In every case, be wary of scams and promises that sound too good to be true. Fraudsters prey on borrowers who are desperate for help, and there have been many cases of individuals and companies taking debtors' money without offering any real service in return.

Does a Debt Consolidation Program Hurt Your Credit?

DMPs and debt consolidation loans can ding your credit scores in the short term, while debt settlement can cause lasting and severe damage to your credit profile. In all cases, however, consolidating debt can provide a foundation to work on improving your credit over time.

With that said, here's a quick summary of what to expect with each type of debt consolidation program:

  • Debt management plans: A DMP doesn't have a direct impact on your credit, but the program may lead to an initial drop in your credit scores when you close your credit cards: Reducing your available credit will cause your credit utilization rate to spike. However, your credit scores may increase as you pay down your balances on time.
  • Debt consolidation loans: Applying for a new loan can ding your credit score slightly due to the hard inquiry that will appear on your credit report. Opening a new account might also negatively impact your length of credit history and thus your credit score. However, paying off credit card debt can reduce your utilization rate, helping your credit scores, and on-time payments can improve your credit over time.
  • Debt settlement: The debt settlement route will often hurt your credit, as you're advised to stop paying your bills and let your accounts go past due. It could also take a long time to recover if your accounts go into default, are charged off or sent to collections. The negative mark will remain on your credit reports for seven years from the original delinquency date.

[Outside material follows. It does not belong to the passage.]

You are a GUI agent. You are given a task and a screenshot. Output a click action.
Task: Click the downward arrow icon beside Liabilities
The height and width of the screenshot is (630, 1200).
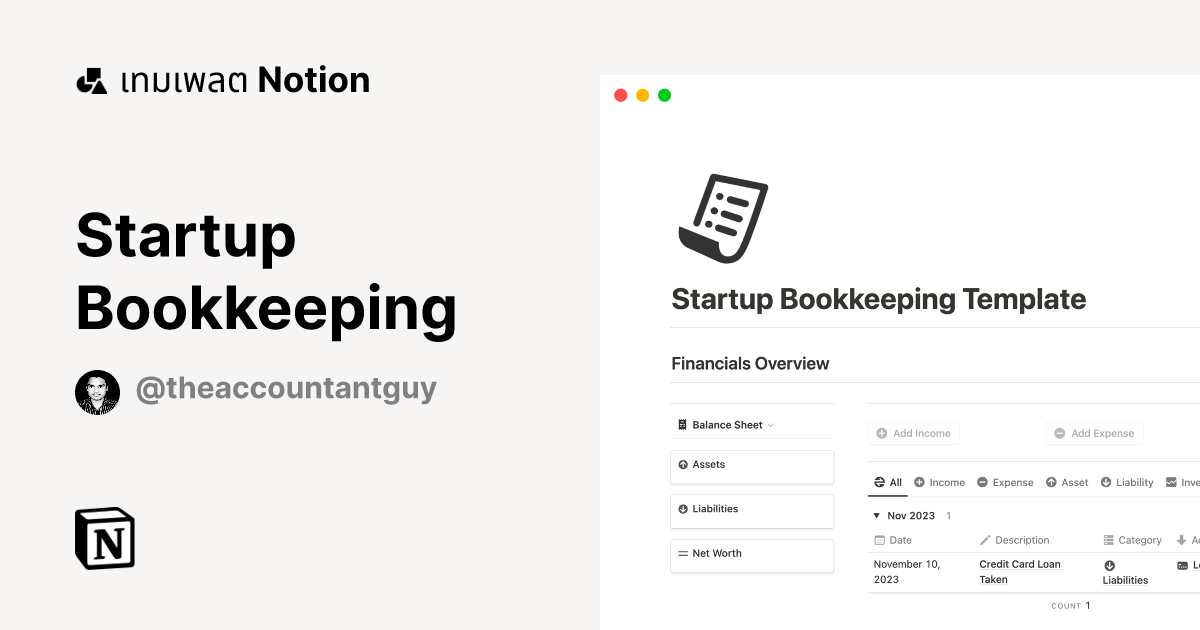[685, 509]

Protecting your credit is certainly important as your credit can impact many aspects of your life. With this in mind, a DMP or debt consolidation loan could be best for your credit as they make it easier to repay your bills on time rather than encouraging you to fall behind.

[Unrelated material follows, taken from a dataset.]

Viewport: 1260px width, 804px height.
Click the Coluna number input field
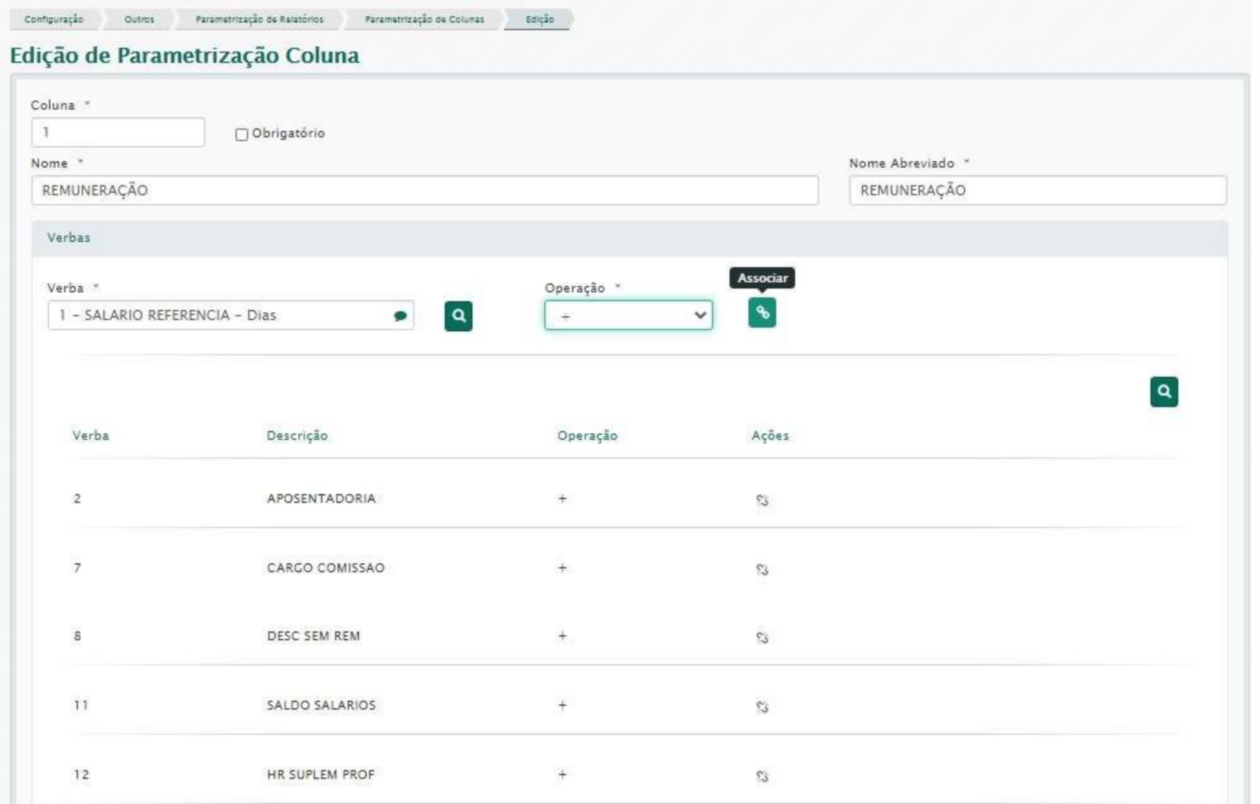[118, 132]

Are Debt Consolidation Programs a Good Idea?

A debt consolidation program can be a good way to tackle your debt in a more effective way, but it ultimately depends on your current situation and your financial goals.

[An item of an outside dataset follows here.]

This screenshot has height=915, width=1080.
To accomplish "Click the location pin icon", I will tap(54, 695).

For example, if you want to pay down your debt faster but your situation isn't dire, you may consider avalanche and snowball repayment strategies to reduce your credit card debt instead of applying for a loan.

However, if your budget is tight and you're facing the possibility of falling behind on payments—or you've already started missing some—a debt consolidation program can be a great way to dig yourself out of a hole and avoid making matters worse.

If you're considering debt consolidation as a way to tackle your debt, think carefully about your situation and goals. Even if you don't plan to do a DMP, many nonprofit credit counseling organizations also offer free debt and budgeting counseling with trained counselors who can help you determine how to proceed.

Staying the Course While Paying Off Debt

Paying off debt can require means and motivation. A debt consolidation program can help by simplifying your bills and lowering your monthly payments. But even then, it can often be a stressful and time-consuming process that takes years to complete.

There's no shortcut, but you can look for ways to save money and put the extra funds toward your bills. Also, be sure to monitor your credit score regularly to keep track of your progress and evaluate your options for managing your debt in the future.